The 68-year-old suffers from high blood pressure, heart problems, severe diabetes and spine disease. A source told DailyMail.com: “Frankly, I was very concerned. I can’t believe he got through this. I absolutely thought this would be the end of him. Pictured: The most recent photo of Weinstein taken from a Manhattan courthouse after he was sentenced to 23 years in prison
Last month, Weinstein reportedly told prison staff that he believed he had the virus when he entered the state prison system from the infamous Rikers Island (pictured), where a number of prisoners have the virus.
The board overseeing New York City prisons urged officials to begin releasing vulnerable populations and those detained at a low level, as the coronavirus outbreak hit the infamous Rikers Island complex.
“Fewer people in prisons will save lives and minimize transfer between detainees and staff,” Jacqueline Sherman, interim chair of the Board of Correction, wrote this weekend in a letter to New York leaders of the criminal courts.
“Not drastically reducing the prison population threatens to overwhelm the health care and basic activities of city prisons.”
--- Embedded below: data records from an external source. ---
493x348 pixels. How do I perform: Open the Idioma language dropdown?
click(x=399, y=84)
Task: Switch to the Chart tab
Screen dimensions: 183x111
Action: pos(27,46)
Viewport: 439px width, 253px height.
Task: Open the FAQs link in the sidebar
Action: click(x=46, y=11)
Sherman urged the release of more than 2,000 people in custody in New York City prisons, including those over 50; people with health problems such as lung and heart disease; those who are being held for parole, such as missing a curfew; and those serving sentences of less than a year.
An FDNY ambulance with its emergency lights on is on display in Rikers Island prison, where rapist Harvey Weinstein is apparently taken from Belleview hospital
Such measures are needed, she said, to turn the tide of COVID-19.
More than 2.2 million people are incarcerated in the United States – more than anywhere else in the world – and fears that an outbreak could spread quickly through a huge network of federal and state prisons, provincial prisons and detention centers.
It is a tightly packed, liquid population that is already struggling with high rates of health problems and, when it comes to the elderly and infirm, increased risks of serious complications.
With limited national capacity to test for COVID-19, men and women within worry that they are the last in line when they show flu-like symptoms, meaning some can become infected without even knowing it.